Estas sociedades son profundamente contradictorias. Aparentemente hipócritas, postulan una moral que transgreden continuamente. El origen de sus crisis pasa por una estructuración de las relaciones sociales donde se contraponen principios y prácticas, generando un consenso informal que produce situaciones incongruentes. Por ejemplo, en el Estado de Guanajuato se penaliza el aborto “en nombre de la vida” decidiendo sobre los cuerpos de las mujeres por conducto de una política penal medievalista, pero quienes lo condenan nunca han organizado una protesta contra esa guerra inútil en la que han muerto más de 100 mil mexicanos. Ahí mismo se puede castigar con horas de cárcel a un ciudadano por besar a su pareja en público, mientras se abarrotan los centros nocturnos de explotación sexual. Se da por sentado que no hay racismo, pero ¡cuánto más es celebrado un hijo de rasgos europeos! Los casos se multiplican en la vida cotidiana y causan el desgarramiento permanente de los sujetos atormentados por una herida colonial, quienes nunca superan su desventaja imaginaria respecto a los referentes suministrados por el banco simbólico de la metrópoli en turno, pero que se entusiasman con una jerarquía en la que pueden mantener una posición ventajosa sobre capas de grupos subalternos. Así pues, en México, el conservadurismo político tiene fuertes raíces coloniales.

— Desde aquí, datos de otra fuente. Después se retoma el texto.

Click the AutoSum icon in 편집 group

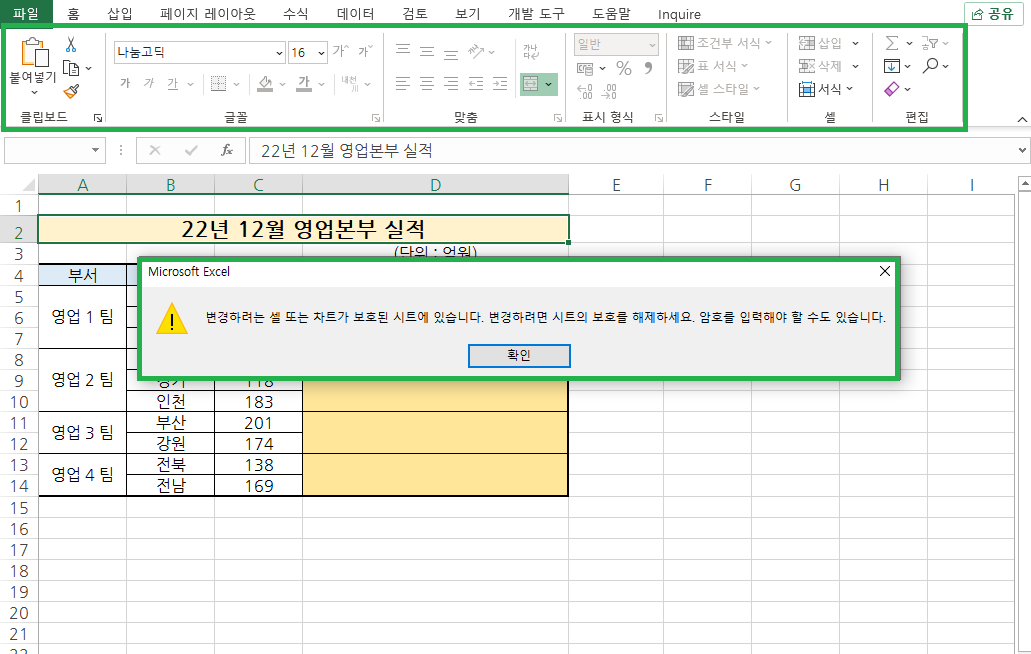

Ahora bien: todos estamos determinados por la cultura, la sociedad y la historia. La realidad es que nadie logra un ensamblaje perfecto en ellas, de manera que siempre se abren -según el caso- resquicios o abismos de contradicción, donde se generan fricciones que provocan deslizamientos y reacomodos de la posición del sujeto por cada contexto de que participa. Ése es el espacio de la crítica, que se refina en las periferias y tiende a preservar el statu quo cuando el enunciante parte desde el centro. Por eso es importante asumir la conciencia de nuestra ubicación, sin maquillarla ni revestirla con la versión de ese poder que nos educa para defender a toda costa sus principios organizadores, bajo los que paradójicamente, somos dominados.

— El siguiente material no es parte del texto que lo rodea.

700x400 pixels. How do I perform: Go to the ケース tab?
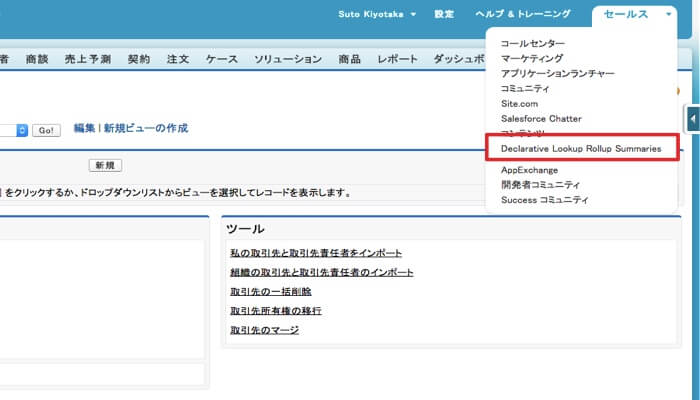(221, 60)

En este sentido, la opción de la rebelión parte de una verdad que se antoja simple, pero es profunda: podemos salvarnos un millón de veces de la censura o la represión y nunca liberarnos, ser siempre hombres y mujeres coloniales. Cada día, elegimos callar o denunciar la injusticia, vivir en favor del oprimido o del opresor, así como poner nuestros talentos al servicio del poder o del contrapoder. La rebelión empieza justo por la denuncia del poder que se ha corrompido, fetichizado. Pasa por invertir lo que se acusa de “obsceno” cuando tal adjetivo debe emplearse con esas instituciones que nos alejan del sagrado goce de nuestro cuerpo. Esa rebelión impone la necesidad de un fundamento ético, pero también de verdades que se respaldan muscularmente, asumiendo compromiso con las conclusiones a las que arribamos. En suma: es importante pensar diferente, pero urge vivir distinto, abriendo brecha para una alternativa real al capitalismo, así como para detener la obsesiva reproducción de una dialéctica del poder que se pervierte: derribar una dominación para inaugurar otra.